*Directions*: In the data below, retype exactly the line that contains "The width and height of the screenshot is (1202, 678)." and every line after it, through the last.

Stored records
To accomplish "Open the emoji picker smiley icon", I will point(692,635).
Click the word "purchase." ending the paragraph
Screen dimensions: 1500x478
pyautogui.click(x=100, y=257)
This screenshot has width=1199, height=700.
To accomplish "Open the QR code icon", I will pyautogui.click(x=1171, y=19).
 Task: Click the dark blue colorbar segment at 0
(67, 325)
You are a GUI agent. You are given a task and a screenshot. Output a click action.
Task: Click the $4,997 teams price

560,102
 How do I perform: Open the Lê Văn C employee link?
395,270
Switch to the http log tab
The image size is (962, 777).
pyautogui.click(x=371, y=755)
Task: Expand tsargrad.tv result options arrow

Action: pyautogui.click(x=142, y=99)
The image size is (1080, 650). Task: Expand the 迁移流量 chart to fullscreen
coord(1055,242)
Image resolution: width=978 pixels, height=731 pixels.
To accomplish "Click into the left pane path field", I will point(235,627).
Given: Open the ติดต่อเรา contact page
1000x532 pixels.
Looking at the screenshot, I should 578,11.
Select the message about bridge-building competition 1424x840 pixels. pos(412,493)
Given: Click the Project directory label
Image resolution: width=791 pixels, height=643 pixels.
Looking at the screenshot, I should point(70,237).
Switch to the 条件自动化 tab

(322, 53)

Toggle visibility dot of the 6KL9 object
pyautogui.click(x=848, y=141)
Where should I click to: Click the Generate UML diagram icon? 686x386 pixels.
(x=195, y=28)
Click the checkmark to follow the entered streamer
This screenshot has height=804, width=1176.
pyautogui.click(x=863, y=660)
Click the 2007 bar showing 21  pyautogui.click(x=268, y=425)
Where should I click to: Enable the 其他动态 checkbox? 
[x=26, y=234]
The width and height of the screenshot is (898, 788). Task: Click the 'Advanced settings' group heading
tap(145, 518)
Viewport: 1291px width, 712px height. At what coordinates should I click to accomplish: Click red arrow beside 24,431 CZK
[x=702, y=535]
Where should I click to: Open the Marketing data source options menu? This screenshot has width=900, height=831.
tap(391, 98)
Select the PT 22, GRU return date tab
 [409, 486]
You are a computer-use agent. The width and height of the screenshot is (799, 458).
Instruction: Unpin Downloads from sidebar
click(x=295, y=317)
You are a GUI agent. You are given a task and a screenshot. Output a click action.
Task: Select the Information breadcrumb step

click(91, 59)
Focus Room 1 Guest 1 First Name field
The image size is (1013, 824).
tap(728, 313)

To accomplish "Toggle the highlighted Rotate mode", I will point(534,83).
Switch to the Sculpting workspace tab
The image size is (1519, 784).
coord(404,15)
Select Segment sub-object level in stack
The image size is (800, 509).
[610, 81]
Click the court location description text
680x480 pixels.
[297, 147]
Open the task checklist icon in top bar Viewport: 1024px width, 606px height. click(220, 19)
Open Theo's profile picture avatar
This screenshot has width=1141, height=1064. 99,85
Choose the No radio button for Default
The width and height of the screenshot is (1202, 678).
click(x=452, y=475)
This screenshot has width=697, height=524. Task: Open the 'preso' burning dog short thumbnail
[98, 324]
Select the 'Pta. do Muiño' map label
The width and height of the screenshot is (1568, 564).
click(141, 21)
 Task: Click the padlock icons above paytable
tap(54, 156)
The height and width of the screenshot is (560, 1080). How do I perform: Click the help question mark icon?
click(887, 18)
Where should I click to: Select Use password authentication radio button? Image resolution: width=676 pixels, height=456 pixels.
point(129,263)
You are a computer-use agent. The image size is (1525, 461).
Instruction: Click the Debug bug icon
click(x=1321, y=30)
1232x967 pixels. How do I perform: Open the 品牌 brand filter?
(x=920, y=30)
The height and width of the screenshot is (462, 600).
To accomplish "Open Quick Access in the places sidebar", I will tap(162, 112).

*Answer to the exercise*:
The width and height of the screenshot is (1202, 678).
click(x=452, y=475)
This screenshot has width=697, height=524. Task: Open the 'preso' burning dog short thumbnail
[98, 324]
Select the 'Pta. do Muiño' map label
The width and height of the screenshot is (1568, 564).
click(141, 21)
 Task: Click the padlock icons above paytable
tap(54, 156)
The height and width of the screenshot is (560, 1080). How do I perform: Click the help question mark icon?
click(887, 18)
Where should I click to: Select Use password authentication radio button? Image resolution: width=676 pixels, height=456 pixels.
point(129,263)
You are a computer-use agent. The image size is (1525, 461).
Instruction: Click the Debug bug icon
click(x=1321, y=30)
1232x967 pixels. How do I perform: Open the 品牌 brand filter?
(x=920, y=30)
The height and width of the screenshot is (462, 600).
To accomplish "Open Quick Access in the places sidebar", I will tap(162, 112).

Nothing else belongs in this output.